Carbon materials play a key role in the development of electrochemical energy storage solutions. Regarding high power solutions, porous carbons are the preferred electrode materials as they can combine a high electronic conductivity with a high specific surface area for ion adsorption. In the search for high energy solutions beyond lithium, disordered carbon materials are gaining interest as graphite substitutes on account of their ability to store monovalent and multivalent cations through multiple mechanisms. Metal-ion capacitors, which are constructed using a battery-type electrode and a capacitor-type electrode (generally in the negative and positive sides, respectively), is an emerging high-power technology that aims to merge in a single device the merits of both energy storage systems, i.e., a good response at fast charge and discharge, a stable cyclability, and an energy density closer to that of batteries. In particular, dual carbon metal-ion capacitors, employing carbon materials in both electrodes, constitutes an appealing approach due to the easy tunability of the morphology, microstructure or chemical composition of carbon materials that allows to boost each energy storage mechanism, combined with the possibility of using sustainable resources and methods for their production. Remarkably, the last feature aligns well with growing awareness of environmental protection and health risk expressed in the international policies that claim for a more sustainable industry.

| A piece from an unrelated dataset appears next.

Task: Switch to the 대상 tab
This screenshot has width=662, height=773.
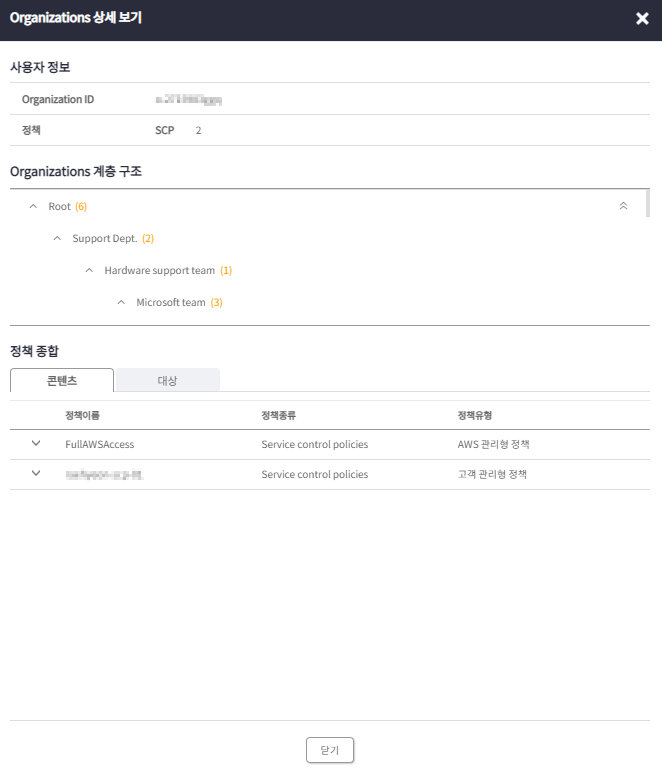Action: (168, 380)
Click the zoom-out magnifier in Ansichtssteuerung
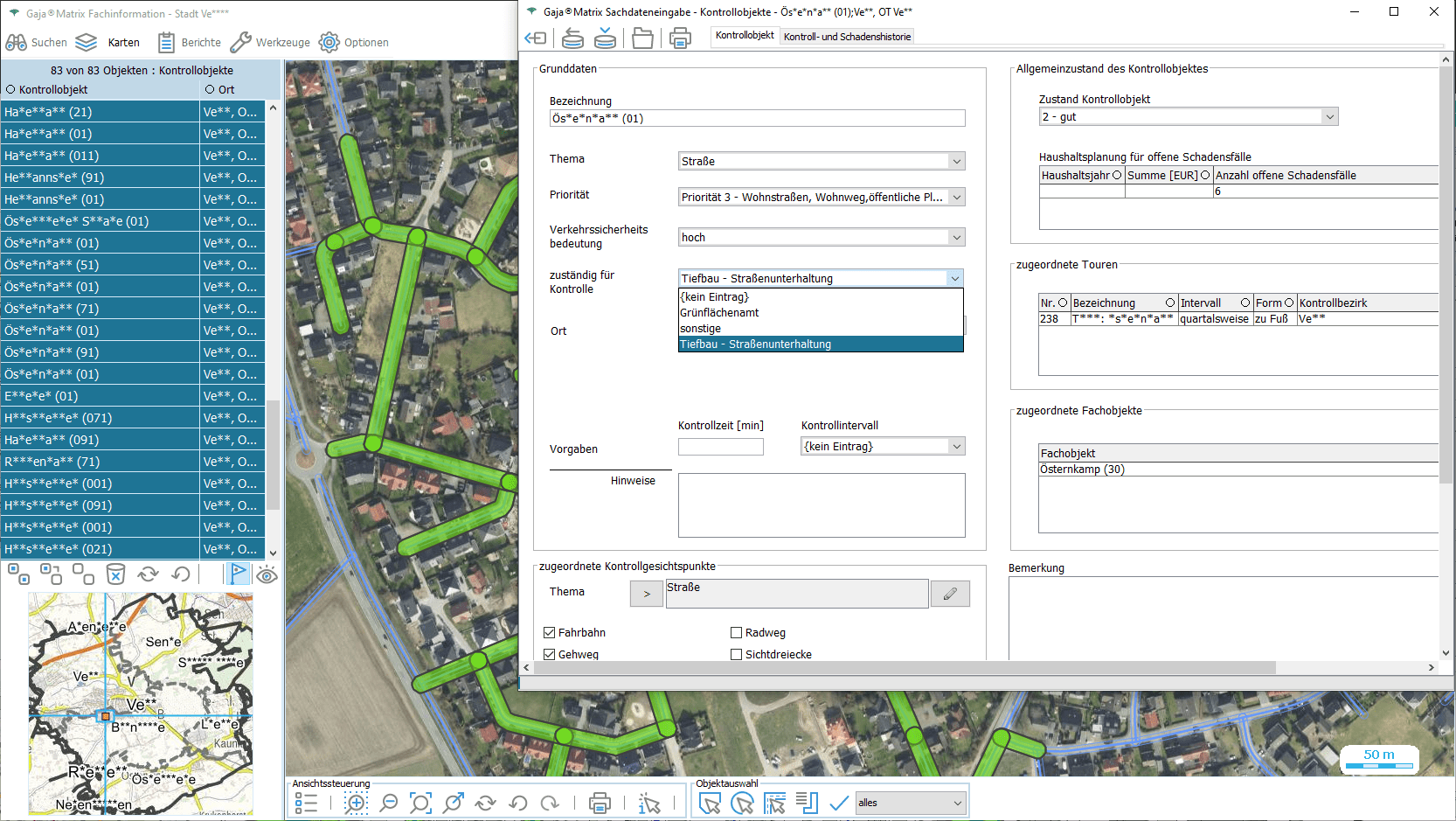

Herein we propose an environmentally sound and simple method for the production of energy grade carbons, that allows simultaneously for the production of high-performance, capacitor-type or battery-type carbons. This procedure entails the use of renewable carbon sources and benign chemicals, such as MgSO₄ and an alkaline chloride (NaCl or KCl). We show that the sulphate is able to act as a highly effective sulfur dopant for the production of S-doped hard carbons whilst, with the increase of the temperature, it also acts as a porogenic agent, giving rise to highly porous carbons (S_BET>2000 m² g^-1). The assistance of an inert salt helps modulate the morphology of the resultant carbon materials to reduce diffusion resistance (both through the porous system or in the solid state). The melting of KCl at high temperatures has also been shown to boost the porogenic effect of the sulphate. As a proof of concept, both types of materials were jointly tested as Na-ion capacitor electrodes, exhibiting a good energy/power performance (38 Wh kg^-1 at 22 kW kg^-1), as well as a very low capacity fade of 0.00078 % per cycle.